Purpose of Privacy Policies
To relieve users' fears, websites started creating privacy policies. These policies explain in great detail how a website plans to use, distribute, and store a user's information and the rights the user has to retrieve it from the company.
Ethical Issues
A problem that websites face is the problematic privacy policy. A lot of times, the problem is not the content, but length, location, variability, and the overall confusing nature of a policy. This leads to users who fail to read or fully understand the policy.
Recent advances in technology have benefited society by sharing personal information with the authorities. Law enforcement can use information to track down criminals, banks can prevent fraud, consumers can make better-informed purchasing decisions by learning about new products or services. Some would argue that all this comes at a great cost. Each individual would be sacrificing too much if personal information was so easily accessible. Also, this ease of access works both ways, allowing someone with malicious intent, or simply anyone not intended access, to view personal material with less effort.

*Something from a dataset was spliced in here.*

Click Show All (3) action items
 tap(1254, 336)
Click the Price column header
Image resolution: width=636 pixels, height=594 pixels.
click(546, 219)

Laws and Standards for Website Privacy Policy
Current Standards
A privacy policy for a particular web site usually includes:
- What personal information it gathers
- How personal information is used or may be used in the future
- To whom the information is disclosed
- Measures used to secure personal information
- Whether the site uses cookies or web bugs
The exact content will vary form site to site, as their respective laws regulate. Some sites use existing protocols to declare their degree of confidentiality. These protocols include Platform for Privacy Preferences Project(P3P) and Internet Content Rating Association(ICRA). Browsers can automatically assess the level of privacy offered by a site using an existing protocol.
Regulations
Section 5 of the FTC Act
This act is meant to enforce the promises made in a privacy policy. It also prohibits unfair or deceptive practices.
Gramm-Leach-Bliley Act
This act is meant to regulate financial institutions involved in any of the following:
- Banking
- Securities firms
- Insurance
- Lending
- Brokering
- Transferring or safeguarding money
- Preparing individual tax returns
- Providing financial advice or credit counseling
- Providing residential real estate settlement services
- Collecting consumer debts
Divided into three parts, this act inculdes:
- The Financial Privacy Rule requires financial institutions to give their customers privacy notices that explain the financial institution’s information collection and sharing practices.
- The Safeguards Rule requires financial institutions to have a security plan to protect the confidentiality and integrity of personal consumer information.
- Pretexting provisions prevents individuals and companies from obtaining personal financial information via false pretenses.
Fair Credit Reporting Act
This act is meant to ensure accuracy in consumer reports and privacy of their content. It was recently amended by the Fair and Accurate Credit Transactions Act of 2003. Credit reporting agencies, such as the credit bureau, gather and sell personal information. This act governs such agencies.
Children's Online Privacy Protection Act
This act is meant to allow parents to control what information is collected from their children online and how it may be used.